• _TASK GOAL_:
Each line of the material must reappear unchanged in the answer.

• _MATERIALS PROVIDED_:
───

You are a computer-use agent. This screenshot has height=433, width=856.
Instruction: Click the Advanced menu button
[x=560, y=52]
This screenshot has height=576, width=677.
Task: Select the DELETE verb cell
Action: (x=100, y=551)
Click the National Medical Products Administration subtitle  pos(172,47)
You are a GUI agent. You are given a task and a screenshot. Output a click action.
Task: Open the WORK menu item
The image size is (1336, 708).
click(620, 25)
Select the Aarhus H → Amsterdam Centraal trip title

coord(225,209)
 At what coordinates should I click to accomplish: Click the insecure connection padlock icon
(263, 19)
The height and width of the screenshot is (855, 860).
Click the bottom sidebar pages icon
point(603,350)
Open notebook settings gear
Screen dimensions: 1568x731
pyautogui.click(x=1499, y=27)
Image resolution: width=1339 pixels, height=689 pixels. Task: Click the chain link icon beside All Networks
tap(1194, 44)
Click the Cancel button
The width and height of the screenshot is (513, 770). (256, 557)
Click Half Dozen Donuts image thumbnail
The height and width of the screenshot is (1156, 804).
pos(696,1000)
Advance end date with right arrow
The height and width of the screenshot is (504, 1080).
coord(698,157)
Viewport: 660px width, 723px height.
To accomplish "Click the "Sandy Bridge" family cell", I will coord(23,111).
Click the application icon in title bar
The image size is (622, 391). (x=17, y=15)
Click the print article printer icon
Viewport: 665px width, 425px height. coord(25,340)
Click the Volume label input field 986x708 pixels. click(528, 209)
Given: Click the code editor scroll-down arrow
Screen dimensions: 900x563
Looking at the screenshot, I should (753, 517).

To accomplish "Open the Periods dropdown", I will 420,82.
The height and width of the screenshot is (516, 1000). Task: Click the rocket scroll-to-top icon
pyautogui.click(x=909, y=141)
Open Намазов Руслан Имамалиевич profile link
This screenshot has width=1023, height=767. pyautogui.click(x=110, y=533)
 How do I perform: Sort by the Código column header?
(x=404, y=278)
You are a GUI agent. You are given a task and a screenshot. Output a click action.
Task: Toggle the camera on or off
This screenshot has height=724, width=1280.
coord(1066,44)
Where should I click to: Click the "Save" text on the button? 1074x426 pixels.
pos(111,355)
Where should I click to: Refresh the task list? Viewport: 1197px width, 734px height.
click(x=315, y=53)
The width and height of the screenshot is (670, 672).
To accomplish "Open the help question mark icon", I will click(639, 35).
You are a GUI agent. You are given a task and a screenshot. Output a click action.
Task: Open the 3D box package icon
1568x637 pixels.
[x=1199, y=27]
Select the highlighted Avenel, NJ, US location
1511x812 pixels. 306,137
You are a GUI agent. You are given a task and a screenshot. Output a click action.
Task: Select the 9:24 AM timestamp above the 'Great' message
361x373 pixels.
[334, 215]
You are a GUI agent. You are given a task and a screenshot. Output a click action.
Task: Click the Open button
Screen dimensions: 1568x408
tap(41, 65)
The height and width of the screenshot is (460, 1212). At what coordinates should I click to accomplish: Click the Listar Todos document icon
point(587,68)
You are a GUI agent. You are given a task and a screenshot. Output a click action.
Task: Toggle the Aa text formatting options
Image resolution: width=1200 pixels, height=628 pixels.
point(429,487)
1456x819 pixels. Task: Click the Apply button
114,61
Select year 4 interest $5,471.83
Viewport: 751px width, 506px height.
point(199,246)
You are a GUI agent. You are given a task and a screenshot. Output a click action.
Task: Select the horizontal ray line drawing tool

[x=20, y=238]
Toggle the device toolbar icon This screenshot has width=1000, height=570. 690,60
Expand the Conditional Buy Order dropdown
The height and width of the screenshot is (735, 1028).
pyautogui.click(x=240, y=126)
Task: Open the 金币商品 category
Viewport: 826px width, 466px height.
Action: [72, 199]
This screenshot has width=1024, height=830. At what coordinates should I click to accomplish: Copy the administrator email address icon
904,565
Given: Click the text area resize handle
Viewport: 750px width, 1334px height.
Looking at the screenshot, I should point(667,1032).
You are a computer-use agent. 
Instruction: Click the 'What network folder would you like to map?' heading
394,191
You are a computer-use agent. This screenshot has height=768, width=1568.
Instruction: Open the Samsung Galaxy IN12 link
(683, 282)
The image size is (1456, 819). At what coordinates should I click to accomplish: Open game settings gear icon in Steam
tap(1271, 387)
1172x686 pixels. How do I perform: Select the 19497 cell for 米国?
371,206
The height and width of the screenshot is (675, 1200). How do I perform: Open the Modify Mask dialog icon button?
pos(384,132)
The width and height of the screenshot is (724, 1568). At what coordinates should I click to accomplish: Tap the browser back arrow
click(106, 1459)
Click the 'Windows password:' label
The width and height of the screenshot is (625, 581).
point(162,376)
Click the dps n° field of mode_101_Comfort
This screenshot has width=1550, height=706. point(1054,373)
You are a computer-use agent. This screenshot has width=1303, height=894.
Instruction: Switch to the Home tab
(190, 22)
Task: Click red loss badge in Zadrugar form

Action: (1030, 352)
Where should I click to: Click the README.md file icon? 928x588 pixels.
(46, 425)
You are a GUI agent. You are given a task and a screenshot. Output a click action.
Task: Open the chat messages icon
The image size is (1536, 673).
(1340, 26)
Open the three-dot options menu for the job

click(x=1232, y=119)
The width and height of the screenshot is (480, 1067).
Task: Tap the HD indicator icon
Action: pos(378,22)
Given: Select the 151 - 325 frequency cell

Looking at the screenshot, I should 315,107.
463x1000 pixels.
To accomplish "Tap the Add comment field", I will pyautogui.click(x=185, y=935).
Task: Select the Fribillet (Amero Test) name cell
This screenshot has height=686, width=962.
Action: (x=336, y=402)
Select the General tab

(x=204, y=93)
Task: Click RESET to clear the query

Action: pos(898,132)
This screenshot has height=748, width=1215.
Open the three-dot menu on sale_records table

───

• _WRITTEN ANSWER_:
You are a computer-use agent. This screenshot has height=433, width=856.
Instruction: Click the Advanced menu button
[x=560, y=52]
This screenshot has height=576, width=677.
Task: Select the DELETE verb cell
Action: (x=100, y=551)
Click the National Medical Products Administration subtitle  pos(172,47)
You are a GUI agent. You are given a task and a screenshot. Output a click action.
Task: Open the WORK menu item
The image size is (1336, 708).
click(620, 25)
Select the Aarhus H → Amsterdam Centraal trip title

coord(225,209)
 At what coordinates should I click to accomplish: Click the insecure connection padlock icon
(263, 19)
The height and width of the screenshot is (855, 860).
Click the bottom sidebar pages icon
point(603,350)
Open notebook settings gear
Screen dimensions: 1568x731
pyautogui.click(x=1499, y=27)
Image resolution: width=1339 pixels, height=689 pixels. Task: Click the chain link icon beside All Networks
tap(1194, 44)
Click the Cancel button
The width and height of the screenshot is (513, 770). (256, 557)
Click Half Dozen Donuts image thumbnail
The height and width of the screenshot is (1156, 804).
pos(696,1000)
Advance end date with right arrow
The height and width of the screenshot is (504, 1080).
coord(698,157)
Viewport: 660px width, 723px height.
To accomplish "Click the "Sandy Bridge" family cell", I will coord(23,111).
Click the application icon in title bar
The image size is (622, 391). (x=17, y=15)
Click the print article printer icon
Viewport: 665px width, 425px height. coord(25,340)
Click the Volume label input field 986x708 pixels. click(528, 209)
Given: Click the code editor scroll-down arrow
Screen dimensions: 900x563
Looking at the screenshot, I should (753, 517).

To accomplish "Open the Periods dropdown", I will 420,82.
The height and width of the screenshot is (516, 1000). Task: Click the rocket scroll-to-top icon
pyautogui.click(x=909, y=141)
Open Намазов Руслан Имамалиевич profile link
This screenshot has width=1023, height=767. pyautogui.click(x=110, y=533)
 How do I perform: Sort by the Código column header?
(x=404, y=278)
You are a GUI agent. You are given a task and a screenshot. Output a click action.
Task: Toggle the camera on or off
This screenshot has height=724, width=1280.
coord(1066,44)
Where should I click to: Click the "Save" text on the button? 1074x426 pixels.
pos(111,355)
Where should I click to: Refresh the task list? Viewport: 1197px width, 734px height.
click(x=315, y=53)
The width and height of the screenshot is (670, 672).
To accomplish "Open the help question mark icon", I will click(639, 35).
You are a GUI agent. You are given a task and a screenshot. Output a click action.
Task: Open the 3D box package icon
1568x637 pixels.
[x=1199, y=27]
Select the highlighted Avenel, NJ, US location
1511x812 pixels. 306,137
You are a GUI agent. You are given a task and a screenshot. Output a click action.
Task: Select the 9:24 AM timestamp above the 'Great' message
361x373 pixels.
[334, 215]
You are a GUI agent. You are given a task and a screenshot. Output a click action.
Task: Click the Open button
Screen dimensions: 1568x408
tap(41, 65)
The height and width of the screenshot is (460, 1212). At what coordinates should I click to accomplish: Click the Listar Todos document icon
point(587,68)
You are a GUI agent. You are given a task and a screenshot. Output a click action.
Task: Toggle the Aa text formatting options
Image resolution: width=1200 pixels, height=628 pixels.
point(429,487)
1456x819 pixels. Task: Click the Apply button
114,61
Select year 4 interest $5,471.83
Viewport: 751px width, 506px height.
point(199,246)
You are a GUI agent. You are given a task and a screenshot. Output a click action.
Task: Select the horizontal ray line drawing tool

[x=20, y=238]
Toggle the device toolbar icon This screenshot has width=1000, height=570. 690,60
Expand the Conditional Buy Order dropdown
The height and width of the screenshot is (735, 1028).
pyautogui.click(x=240, y=126)
Task: Open the 金币商品 category
Viewport: 826px width, 466px height.
Action: [72, 199]
This screenshot has width=1024, height=830. At what coordinates should I click to accomplish: Copy the administrator email address icon
904,565
Given: Click the text area resize handle
Viewport: 750px width, 1334px height.
Looking at the screenshot, I should point(667,1032).
You are a computer-use agent. 
Instruction: Click the 'What network folder would you like to map?' heading
394,191
You are a computer-use agent. This screenshot has height=768, width=1568.
Instruction: Open the Samsung Galaxy IN12 link
(683, 282)
The image size is (1456, 819). At what coordinates should I click to accomplish: Open game settings gear icon in Steam
tap(1271, 387)
1172x686 pixels. How do I perform: Select the 19497 cell for 米国?
371,206
The height and width of the screenshot is (675, 1200). How do I perform: Open the Modify Mask dialog icon button?
pos(384,132)
The width and height of the screenshot is (724, 1568). At what coordinates should I click to accomplish: Tap the browser back arrow
click(106, 1459)
Click the 'Windows password:' label
The width and height of the screenshot is (625, 581).
point(162,376)
Click the dps n° field of mode_101_Comfort
This screenshot has width=1550, height=706. point(1054,373)
You are a computer-use agent. This screenshot has width=1303, height=894.
Instruction: Switch to the Home tab
(190, 22)
Task: Click red loss badge in Zadrugar form

Action: (1030, 352)
Where should I click to: Click the README.md file icon? 928x588 pixels.
(46, 425)
You are a GUI agent. You are given a task and a screenshot. Output a click action.
Task: Open the chat messages icon
The image size is (1536, 673).
(1340, 26)
Open the three-dot options menu for the job

click(x=1232, y=119)
The width and height of the screenshot is (480, 1067).
Task: Tap the HD indicator icon
Action: pos(378,22)
Given: Select the 151 - 325 frequency cell

Looking at the screenshot, I should 315,107.
463x1000 pixels.
To accomplish "Tap the Add comment field", I will pyautogui.click(x=185, y=935).
Task: Select the Fribillet (Amero Test) name cell
This screenshot has height=686, width=962.
Action: (x=336, y=402)
Select the General tab

(x=204, y=93)
Task: Click RESET to clear the query

Action: pos(898,132)
This screenshot has height=748, width=1215.
Open the three-dot menu on sale_records table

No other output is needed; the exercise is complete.